The Missing Middle 50

An exercise I used to do with my graduate architecture students was to have them draw a timeline – placing dots indicating their birth and the day the proverbial milk truck hits them at the end – and a dot indicating where they think they are now on this timeline.

Next I asked them to place dots relative to where they are now, indicating some of their milestones: graduating, getting their license, LEED accreditation, starting their own firms, winning the Pritzker Prize.

Interestingly, year after year, these goals were all cramped – along with marriage, buying a home and having their first child – in a 5 year period after graduation.

That left at least 50 years to contend with – to fill in – with what?

Remaining.

They were so busy focusing for so long on becoming an architect that they gave little thought or attention to how to remain one.

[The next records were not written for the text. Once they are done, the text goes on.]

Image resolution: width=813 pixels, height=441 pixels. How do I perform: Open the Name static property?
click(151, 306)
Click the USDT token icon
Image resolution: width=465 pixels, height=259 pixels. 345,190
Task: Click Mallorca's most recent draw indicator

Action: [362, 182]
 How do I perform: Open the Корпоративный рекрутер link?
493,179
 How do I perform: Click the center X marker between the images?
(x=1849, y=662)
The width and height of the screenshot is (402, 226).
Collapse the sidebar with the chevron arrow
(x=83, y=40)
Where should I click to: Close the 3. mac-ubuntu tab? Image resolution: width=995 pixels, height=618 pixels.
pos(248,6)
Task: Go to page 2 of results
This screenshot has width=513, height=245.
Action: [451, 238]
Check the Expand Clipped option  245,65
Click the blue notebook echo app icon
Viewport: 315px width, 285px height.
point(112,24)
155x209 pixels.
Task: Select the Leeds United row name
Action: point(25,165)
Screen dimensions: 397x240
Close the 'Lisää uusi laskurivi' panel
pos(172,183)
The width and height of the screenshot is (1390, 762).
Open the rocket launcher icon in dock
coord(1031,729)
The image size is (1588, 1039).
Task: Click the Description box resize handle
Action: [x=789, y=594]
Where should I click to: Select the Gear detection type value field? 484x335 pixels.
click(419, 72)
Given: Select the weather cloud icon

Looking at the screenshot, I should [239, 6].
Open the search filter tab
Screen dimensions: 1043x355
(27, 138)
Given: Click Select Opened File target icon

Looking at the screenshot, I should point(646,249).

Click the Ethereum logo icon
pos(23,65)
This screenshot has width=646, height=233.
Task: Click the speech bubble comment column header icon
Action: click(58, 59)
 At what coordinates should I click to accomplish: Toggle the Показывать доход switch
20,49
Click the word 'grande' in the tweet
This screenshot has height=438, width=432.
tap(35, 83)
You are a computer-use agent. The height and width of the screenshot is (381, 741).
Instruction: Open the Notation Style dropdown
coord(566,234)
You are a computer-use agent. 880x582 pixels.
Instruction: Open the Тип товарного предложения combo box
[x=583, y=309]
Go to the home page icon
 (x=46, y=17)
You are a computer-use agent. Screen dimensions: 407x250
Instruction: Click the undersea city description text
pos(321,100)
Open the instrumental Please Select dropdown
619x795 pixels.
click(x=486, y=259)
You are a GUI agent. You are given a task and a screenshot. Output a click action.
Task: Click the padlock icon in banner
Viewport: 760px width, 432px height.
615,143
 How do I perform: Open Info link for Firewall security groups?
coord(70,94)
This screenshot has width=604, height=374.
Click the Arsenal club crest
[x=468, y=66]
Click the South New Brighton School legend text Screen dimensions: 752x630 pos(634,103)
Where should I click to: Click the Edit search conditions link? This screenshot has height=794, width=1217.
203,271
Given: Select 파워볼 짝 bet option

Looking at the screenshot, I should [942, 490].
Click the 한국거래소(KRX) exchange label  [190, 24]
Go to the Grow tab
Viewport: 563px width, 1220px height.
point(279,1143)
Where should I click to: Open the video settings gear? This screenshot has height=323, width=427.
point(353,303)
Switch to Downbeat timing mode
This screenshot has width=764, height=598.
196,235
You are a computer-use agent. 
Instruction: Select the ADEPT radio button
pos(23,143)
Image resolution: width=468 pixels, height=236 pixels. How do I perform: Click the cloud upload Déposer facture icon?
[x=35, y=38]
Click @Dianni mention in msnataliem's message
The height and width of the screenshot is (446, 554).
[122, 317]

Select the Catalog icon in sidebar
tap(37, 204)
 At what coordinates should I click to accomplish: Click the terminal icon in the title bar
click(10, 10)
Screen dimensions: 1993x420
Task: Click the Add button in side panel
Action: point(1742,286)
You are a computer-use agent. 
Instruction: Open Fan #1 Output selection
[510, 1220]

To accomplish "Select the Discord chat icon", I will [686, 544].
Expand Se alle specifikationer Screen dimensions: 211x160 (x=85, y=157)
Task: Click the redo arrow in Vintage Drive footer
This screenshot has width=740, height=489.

There they were, year after year, doing whatever it takes to get through school and graduation with little idea of what to do beyond their short horizon. To this I ask:

Have you addressed your middle 50?

Becoming vs. Remaining

Although the distinction is subtle – since the world is not a static place, and the status quo in our profession and industry is change – we are all, always, in the act of becoming. You might say that change – not buildings or even creating documents – is what architects produce. Demands on architects to learn, maintain, master and even anticipate changes in building codes, materials, emerging green technologies, virtual construction technologies, collaborative work processes, knowledge management, zoning, site planning, passive heating/cooling, LEED, structures, MEP, lighting, construction methods, cost estimating, fire protection, place making and design are considerable – and one wouldn’t question an architect’s desire to wave the white flag and jump ship based solely on the constant stress to keep-up these requirements.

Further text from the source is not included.